Immunomodulatory effect of a plasmid expressing CD40 ligand on DNA vaccination against human immunodeficiency virus type‐1

Abstract

CD40 ligand is a costimulatory molecule which acts a potent immunomodulator. We found the mice inoculated with human CD40 ligand expression plasmid (pMEhCD40L) combined with human immunodeficiency virus type‐1 (HIV‐1) DNA vaccine exhibited both humoral and cellular antigen‐specific immunological enhancement. The expression of hCD40L induced predominantly antigen‐specific immunoglobulin G (IgG) antibody response while it failed to induce mucosal IgA response. Delayed‐type hypersensitivity (DTH) and cytotoxic T lymphocyte (CTL) activity were induced in a dose‐dependent manner. Examination of the relative levels of the two IgG subclasses showed that co‐injection of pMEhCD40L enhanced IgG2a response without suppressing IgG1 response. Similarly, the expression of pMEhCD40L enhanced not only T helper 1 (Th1)‐ but also Th2‐type cytokine production. In conclusion, co‐inoculation of pMEhCD40L with DNA vaccine was shown to be a useful way to enhance CTL responses without suppressing the humoral immune response in acquired immune deficiency syndrome (AIDS) patients.

Introduction

To control the acquired immune deficiency syndrome (AIDS) pandemic, development of an effective vaccine against human immunodeficiency virus type‐1 (HIV‐1) has a first priority in current immunology and vaccinology. Previous reports have demonstrated that HIV‐1‐specific cytotoxic T lymphocytes (CTLs) play an important role in preventing progression of AIDS or HIV disease.^1–3 One of most promising techniques to achieve this goal is DNA vaccination.^4–7 Although DNA vaccination is characterized by its preferential induction of CTL response, it might be more useful if it could elicit a high level of humoral response as well. For this purpose, we studied a CD40 ligand (CD40L) as a potent immunomodulator that activates both T and B lymphocytes. CD40L (CD154), a costimulatory molecule on the surface of activated helper T lymphocytes, binds to CD40 of the tumour necrosis factor‐α (TNF‐α) receptor family. In recent studies, CD40L was shown to play an important role in the interaction between antigen‐specific T lymphocyte and antigen‐presenting cells.^8–13

The expression of CD40L is reported to enhance both T helper 1 (Th2)‐ and (Th1)‐type immune response.^11,13–15 The expression of CD40L could therefore be expected to induce the enhancement of both humoral and cellular immune responses when used with DNA vaccine.

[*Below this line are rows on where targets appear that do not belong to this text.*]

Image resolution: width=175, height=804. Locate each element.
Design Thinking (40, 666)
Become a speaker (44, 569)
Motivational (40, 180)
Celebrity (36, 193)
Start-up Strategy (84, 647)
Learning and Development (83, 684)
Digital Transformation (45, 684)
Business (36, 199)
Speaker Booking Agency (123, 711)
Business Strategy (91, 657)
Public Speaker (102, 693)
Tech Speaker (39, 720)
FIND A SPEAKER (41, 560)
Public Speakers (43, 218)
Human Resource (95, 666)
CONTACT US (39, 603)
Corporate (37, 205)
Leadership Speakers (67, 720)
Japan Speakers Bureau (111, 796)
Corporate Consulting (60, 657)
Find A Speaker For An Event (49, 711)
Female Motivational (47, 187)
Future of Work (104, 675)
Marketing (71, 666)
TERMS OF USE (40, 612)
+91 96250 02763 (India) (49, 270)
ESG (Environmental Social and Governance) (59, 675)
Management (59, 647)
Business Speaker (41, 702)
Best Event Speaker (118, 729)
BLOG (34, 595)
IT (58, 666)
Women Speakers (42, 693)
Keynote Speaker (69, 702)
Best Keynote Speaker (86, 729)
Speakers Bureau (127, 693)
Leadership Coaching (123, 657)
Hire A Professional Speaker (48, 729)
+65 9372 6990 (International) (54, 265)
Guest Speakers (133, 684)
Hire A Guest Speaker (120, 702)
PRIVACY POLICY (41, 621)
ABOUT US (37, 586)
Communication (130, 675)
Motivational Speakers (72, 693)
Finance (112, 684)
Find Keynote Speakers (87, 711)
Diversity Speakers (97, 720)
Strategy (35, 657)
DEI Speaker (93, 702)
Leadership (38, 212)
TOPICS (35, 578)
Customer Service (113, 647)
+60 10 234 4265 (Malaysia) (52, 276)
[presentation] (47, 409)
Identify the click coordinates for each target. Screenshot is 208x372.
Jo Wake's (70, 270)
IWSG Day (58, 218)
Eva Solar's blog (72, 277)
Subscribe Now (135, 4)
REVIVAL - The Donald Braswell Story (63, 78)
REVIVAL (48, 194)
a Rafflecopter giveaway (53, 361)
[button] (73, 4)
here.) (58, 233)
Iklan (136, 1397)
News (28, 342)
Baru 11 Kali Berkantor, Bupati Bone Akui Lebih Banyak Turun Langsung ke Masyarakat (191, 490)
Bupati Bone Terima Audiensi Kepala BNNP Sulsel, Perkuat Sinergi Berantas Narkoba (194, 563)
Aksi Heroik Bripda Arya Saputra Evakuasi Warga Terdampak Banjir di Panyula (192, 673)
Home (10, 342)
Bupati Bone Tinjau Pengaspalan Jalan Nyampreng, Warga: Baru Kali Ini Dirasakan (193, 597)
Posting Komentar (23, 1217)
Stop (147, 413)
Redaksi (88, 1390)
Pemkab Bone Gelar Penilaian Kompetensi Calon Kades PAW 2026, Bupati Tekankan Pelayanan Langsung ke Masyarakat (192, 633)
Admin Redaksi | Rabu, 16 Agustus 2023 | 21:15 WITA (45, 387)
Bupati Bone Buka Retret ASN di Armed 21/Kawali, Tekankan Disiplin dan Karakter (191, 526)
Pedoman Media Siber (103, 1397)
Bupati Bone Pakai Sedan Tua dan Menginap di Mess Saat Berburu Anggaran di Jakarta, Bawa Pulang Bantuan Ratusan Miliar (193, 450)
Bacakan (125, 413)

In the present study, we aimed to clarify (1) whether CD40L expression could enhance cellular and humoral immunity generated by DNA vaccine and (2) how Th1–Th2 dichotomy estimated from the pattern of cytokine production was changed in DNA immunization combined with CD40L.

Materials and methods

Animals and plasmids

BALB/c (H‐2d) mice (6–10 weeks old) were purchased from Japan SLC, Inc., Hamamatsu, Japan.

Plasmid pCMV160IIIB (IIIB) encoding gp160 of HIV‐1IIIB and plasmid pcREV (REV) encoding HIV‐1 rev were described previously.¹⁶

Plasmids, pMEhCD40L expressing human CD40L (hCD40L) and pMEhCD40 expressing human CD40 (hCD40) were kindly donated by Dr J. Inoue (The Institute of Medical Science, University of Tokyo, Japan). pME18S (pSR‐empty), a mock plasmid against hCD40L, was kindly donated by Dr K. Nakajima (Nagoya City University, Nagoya, Japan). As control plasmid for IIIB/REV, we used pCMVempty vector (pCMVemp).

Immunization protocol

Mice were immunized with 5 mg each of pCMV160IIIB and pcREV associated with 1–50 mg of pMEhCD40L, pMEhCD40, or mock plasmid twice at a three‐week interval. HIV‐DNA vaccine has been described previously.^16–19 Direct inoculation of the DNA vaccine into the biceps femoris muscle was done as previously described.^16–19 In some cases, pMEhCD40L and DNA vaccine were separately injected into contralateral legs (contralateral injection).

Antigen‐specific antibody enzyme‐linked immunosorbent assay (ELISA)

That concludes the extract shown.